Storage and State

Misconfigured storage is the only Kubernetes failure mode that can cause irreversible data loss. Unlike compute issues (which resolve by restarting pods) or network issues (which resolve by fixing policies), a deleted PersistentVolume with reclaimPolicy: Delete destroys the underlying disk permanently. Every storage decision must account for data durability.

The PV/PVC Model

Kubernetes abstracts storage through three resources:

PersistentVolume (PV): Represents a piece of provisioned storage -- a cloud disk, an NFS share, or a local SSD. PVs are cluster-scoped, not namespaced.
PersistentVolumeClaim (PVC): A namespaced request for storage. Specifies size, access mode, and StorageClass. The control plane binds the PVC to a PV that satisfies its requirements.
StorageClass: Defines how PVs are dynamically provisioned. Specifies the CSI driver, parameters (disk type, encryption), reclaim policy, and binding mode.

Dynamic provisioning is the default workflow: a PVC references a StorageClass, the CSI driver provisions a volume, and the control plane creates a PV and binds it to the PVC automatically.

StorageClass: Critical Fields

Two StorageClass defaults are dangerous for production data:

reclaimPolicy: Delete (the default) destroys the underlying volume when the PVC is deleted. A single kubectl delete pvc command permanently deletes the data. Production StorageClasses must use Retain, which preserves the volume for manual recovery.

volumeBindingMode: Immediate (the default) provisions the volume before a pod is scheduled. This can place the volume in a different availability zone than the pod, causing the pod to stay Pending indefinitely. WaitForFirstConsumer provisions the volume in the same zone as the pod.

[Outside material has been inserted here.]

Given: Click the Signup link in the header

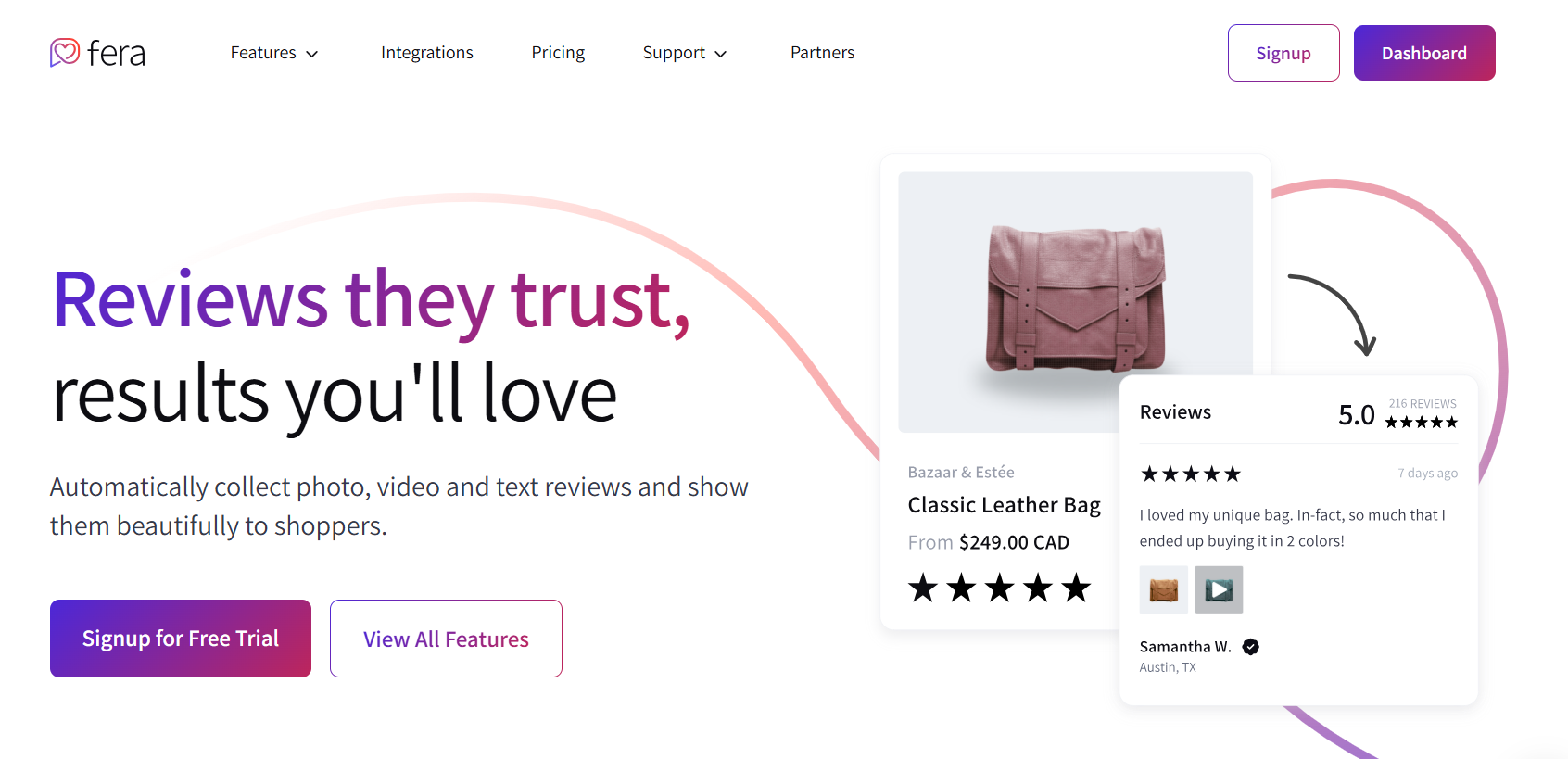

Always set allowVolumeExpansion: true so PVCs can be resized without recreation. PVCs can be expanded but never shrunk.

Access Modes

Mode	Abbreviation	Meaning	Supported by
`ReadWriteOnce`	RWO	One node mounts read-write	All block storage (EBS, PD, Azure Disk)
`ReadOnlyMany`	ROX	Many nodes mount read-only	NFS, CephFS, cloud file storage
`ReadWriteMany`	RWX	Many nodes mount read-write	NFS, CephFS, EFS, Azure Files
`ReadWriteOncePod`	RWOP	Exactly one pod mounts read-write	CSI drivers supporting RWOP (1.29+ GA)

The most common mistake: requesting ReadWriteMany with a block storage provisioner. Block storage is physically attached to a single node and cannot support RWX. The PVC stays in Pending state with no clear error message. Use a file storage solution (EFS, Filestore, Azure Files) for shared access.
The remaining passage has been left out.